*** Data Section Begins ***

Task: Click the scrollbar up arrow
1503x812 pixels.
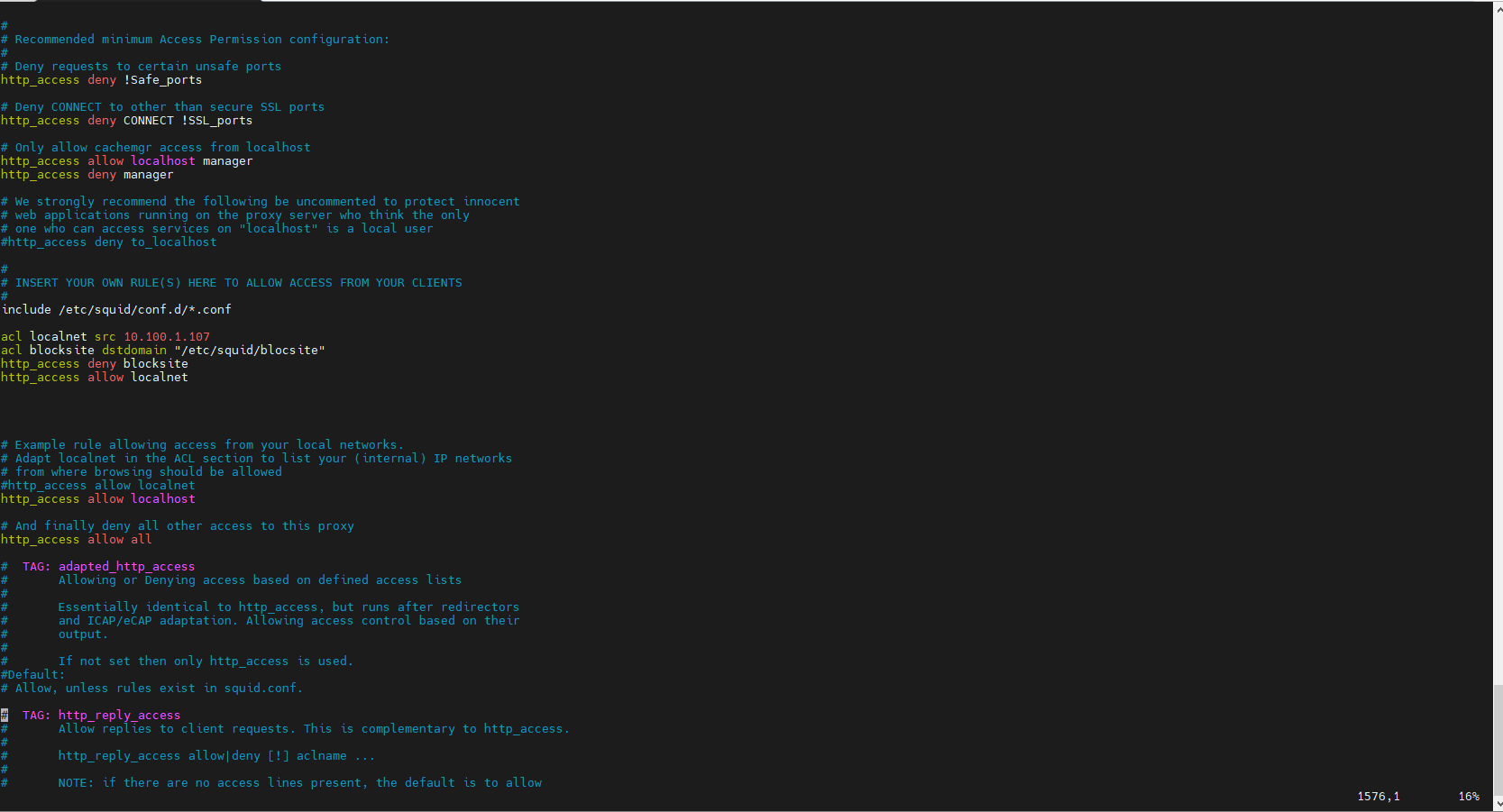Action: 1498,8
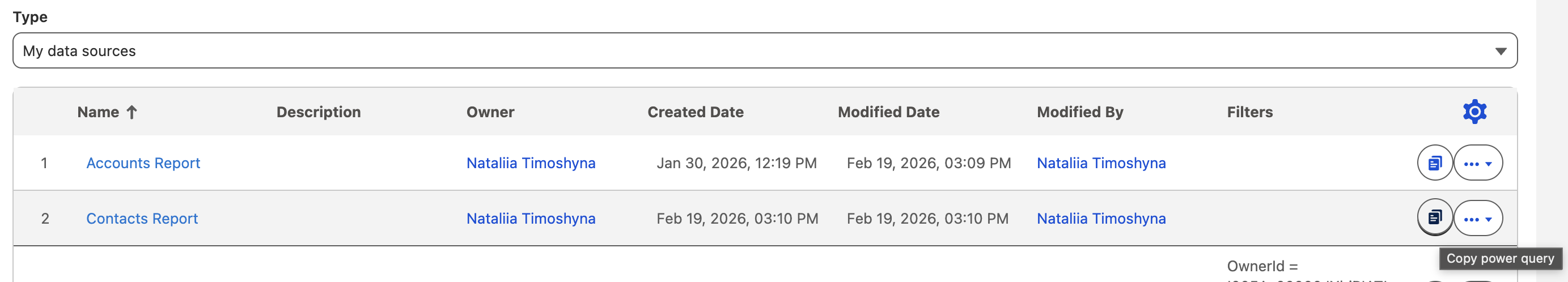Screen dimensions: 1568x282
Task: Open the Type dropdown showing My data sources
Action: click(765, 51)
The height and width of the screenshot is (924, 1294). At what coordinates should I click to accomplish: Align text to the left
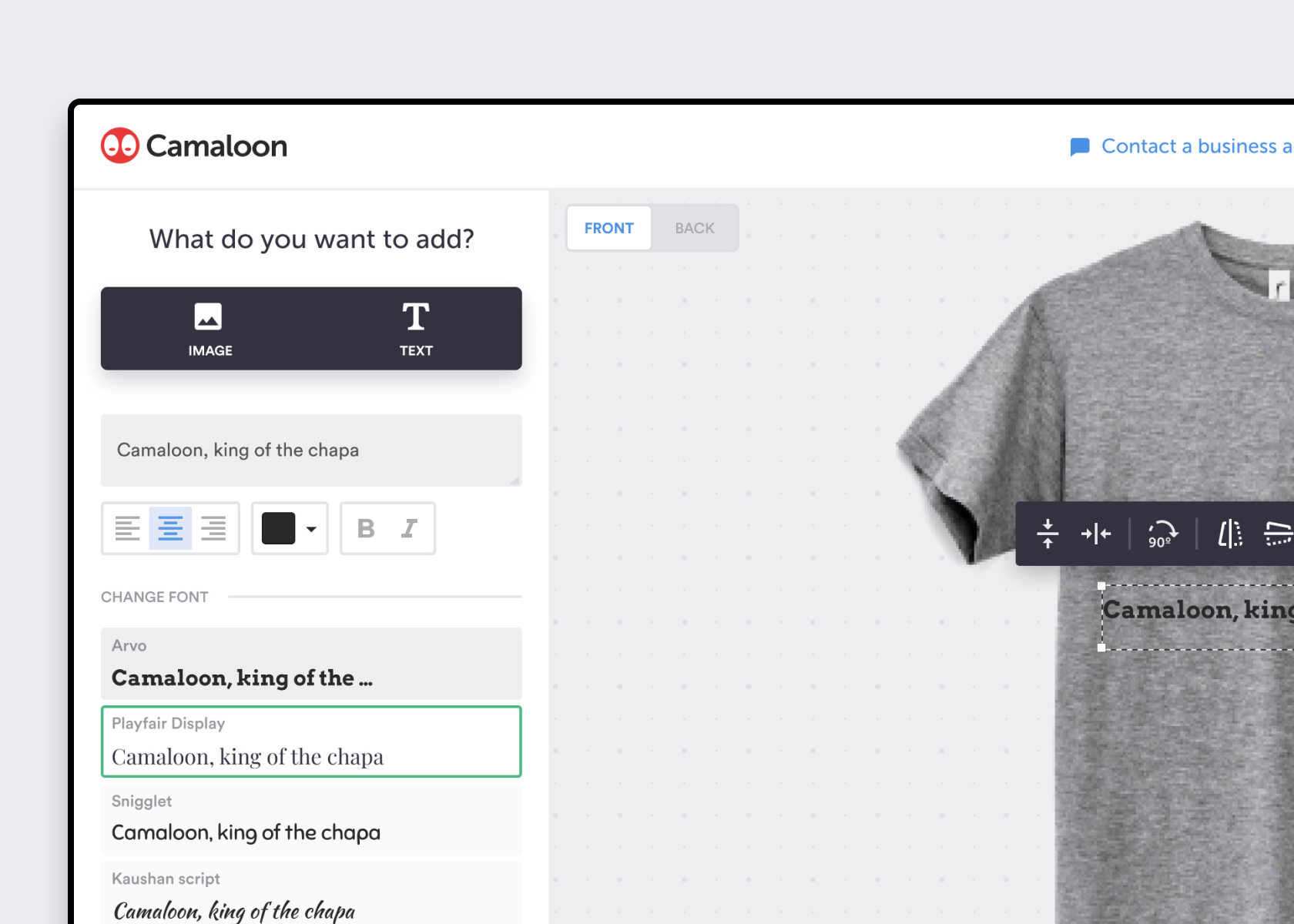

*** Data Section Ends ***

● **Work order**: Word for word, repeat only the lines from the line containing "1503x812 pixels." through the end of the data, without any pictures.

● **Completed task**:
1503x812 pixels.
Action: 1498,8
Screen dimensions: 1568x282
Task: Open the Type dropdown showing My data sources
Action: click(765, 51)
The height and width of the screenshot is (924, 1294). At what coordinates should I click to accomplish: Align text to the left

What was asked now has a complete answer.